Rayhan mendengus karena Arum masih tidak percaya dengan ucapannya.

"Ya sudah kalau kamu nggak percaya."

Arum mengerutkan kening. Lalu tertawa terbahak-bahak hingga membuat Rayhan kebingungan.

"Kenapa kamu tertawa begitu?"

"Nggak, lucu aja lihat muka kamu yang ngambek gitu."

"Please, Arum. Aku nggak ngambek."

"Halah, aku itu tahu."

"His, apaan banget sih. Sudah ah, yuk pulang! Aku pingin istirahat."

Rayhan beranjak dari tempat duduk. Dia tidak terbiasa cerita soal masalah pribadinya dengan siapa pun. Dan baru kali ini dia cerita soal Delisa pada Arum.

Dan hal itu cukup membuatnya merasa malu. Meski wanita itu biasa saja.

"Rayhan, tungguin aku!"

Arum berlari. Sepatu yang tinggi membuat dia sedikit kesusahan untuk mengejar Rayhan. Karena salah langkah saja dia bisa jatuh dan...

"Aw," teriaknya.

"Arum."

Rayhan terkejut saat melihat Arum terjatuh di belakang sana. Dia pun langsung berbalik membantu sahabatnya itu.

"Aduh, sakit banget kakiku."

"Arum, kamu nggak apa-apa?"

"Kayaknya kakiku keseleo, deh. Beneran ini sakit banget."

"Sini biar aku lihat."

Rayhan mencoba mengecek pergelangan kaku Arum. Dan baru saja dia menyentuh wanita itu langsung menjerit kesakitan.

"Aduh, Rayhan. Pelan-pelan dong. Ini sakit banget."

"Ya ampun, Arum. Ini aku sudah pelan-pelan banget."

"Tapi masih sakit."

Mata Arum berkaca-kaca. Dia merasa kakinya sangat sakit meski tidak digerakan. Bahkan tanpa sadar tangannya meremas lengan Rayhan sangat kencang.

"Gimana apa kamu bisa berdiri?"

"Jangan gila deh, Rayhan. Ini nggak digerakin aja sakit banget."

"Duh, terus gimana kamu ke kamarnya?"

Rayhan menggaruk-garuk kepala. Karena masih sekita sepuluh menit untuk sampai di kamar Arum.
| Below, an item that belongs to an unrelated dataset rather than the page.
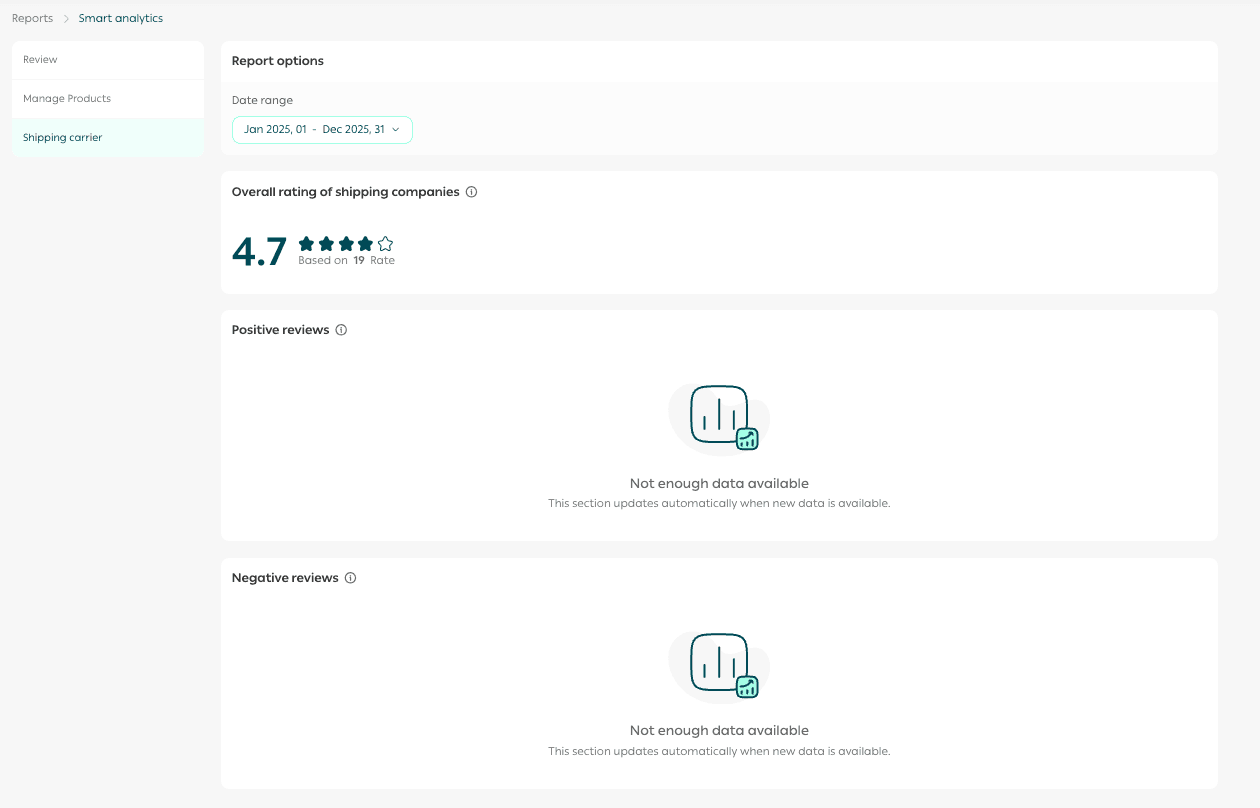This screenshot has height=808, width=1260.
Task: Click the third filled rating star
Action: coord(346,243)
"Ya ampun, Rayhan, kamu kan cowok. Gendong aku dong ke kamar."

"What? Gendong kamu? Arum kamu kan tahu badan kamu berat. Ogah, ah."

Arum menggelengkan kepala. Padahal dia tahu kalau dia termasuk wanita yang memiliki tubuh kurus dari wanita ideal mana pun. Dan baru kali ini dia mendengar seseorang mengatainya berat.

"Kamu itu cowok! Masak gendong aku aja nggak kuat?"

Rayhan menggaruk kepala. Dia memang belum mencobanya tapi membayangkan jarak taman dengan Hotel dia sudah merasa lelah.

"Aish, kamu ini merepotkan aku saja!"

Rayhan pun akhirnya dengan terpaksa menggendong Arum. Dan dia merasa wanita itu cukup berat untuk digendong.

"Huh, mimpi apa aku semalam, Tuhan," teriak Rayhan.